Figure 1. Temperature-pressure plot of the Martian atmosphere from the immersion (ingress) light curve. Re-analysis results in full resolution are compared to original profiles as well as the Mars Climate Database. The shaded regions represent uncertainty in temperature shifts of the entire profile because adjacent inversion results are highly correlated. Small-scale perturbations superimposed on the primary temperature inversion motivated detailed wave analysis. The pressure scale is exact for all comparison data but the altitude scale is approximate to within 15 km accuracy.

Figure 2. Extracted wave (red) overlaid with gravity wave model (black) and residual (right). The gravity wave model incorporates the peak wavelength of 5-6 km from the periodogram results and approximate fits of additional parameters, such as the amplitude growth following [9]. The fit is by eye and for illustrative purposes only.

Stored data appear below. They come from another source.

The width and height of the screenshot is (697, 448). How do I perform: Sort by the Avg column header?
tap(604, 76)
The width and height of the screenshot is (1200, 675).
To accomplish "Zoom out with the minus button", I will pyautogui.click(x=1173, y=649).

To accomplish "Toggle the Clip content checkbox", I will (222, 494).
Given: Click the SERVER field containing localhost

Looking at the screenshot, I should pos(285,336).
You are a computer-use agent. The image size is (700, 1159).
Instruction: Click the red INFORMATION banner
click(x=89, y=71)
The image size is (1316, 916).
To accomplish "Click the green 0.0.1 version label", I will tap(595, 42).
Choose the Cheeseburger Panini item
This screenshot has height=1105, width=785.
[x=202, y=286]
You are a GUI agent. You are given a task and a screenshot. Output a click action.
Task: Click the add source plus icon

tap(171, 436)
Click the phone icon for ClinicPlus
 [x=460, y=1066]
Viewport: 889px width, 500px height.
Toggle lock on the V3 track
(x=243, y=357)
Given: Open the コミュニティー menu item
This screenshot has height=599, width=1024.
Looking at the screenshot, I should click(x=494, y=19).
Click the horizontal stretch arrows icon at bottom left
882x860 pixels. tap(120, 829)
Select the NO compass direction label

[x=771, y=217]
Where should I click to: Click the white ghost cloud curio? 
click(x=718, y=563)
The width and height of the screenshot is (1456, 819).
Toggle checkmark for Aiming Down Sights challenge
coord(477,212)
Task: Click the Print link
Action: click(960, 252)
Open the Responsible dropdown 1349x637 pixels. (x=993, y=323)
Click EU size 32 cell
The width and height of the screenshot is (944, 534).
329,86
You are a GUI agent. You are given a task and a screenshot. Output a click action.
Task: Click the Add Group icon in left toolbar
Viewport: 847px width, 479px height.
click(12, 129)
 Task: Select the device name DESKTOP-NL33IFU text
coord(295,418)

Residuals are given as data minus model, in percent.

 

References:

[1] J. L. Elliot et al. (1977) The Astrophysical Journal, 217, 661-679.

[2] R. G. French, J. L. Elliot, and P. J. Gierasch (1978) Icarus, 33, 186-202.

[3] A. G. Siddle, I. C. F. Mueller-Wodarg, S. W. Stone, & R. V. Yelle (2019) Icarus, 333, 12.

[4] A. Spiga, F. Gonzalez-Galindo, et al. (2012) Geophysical Research Letters, 39, L02201.

[5] S. Tellmann, M. Patzold, et al. (2013) Journal of Geophysical Research (Planets), 118, 306.

[6] J. E. Creasy, J. M. Forbes, & D. P. Hinson (2006)., Geophysical Research Letters, 33, L01803.

[7] E. Millour, F. Forget, A. Spiga, et al. (2019) Geophysical Research Abstracts, Vol. 21.

[8] J. L. Elliot, M. J. Person, & S. Qu (2003) The Astronomical Journal, 126, 1041.

[9] I. C. F. Mueller-Wodarg, D. F. Strobel, & J. I. Moses. (2008) Space Science Reviews, 139, 191.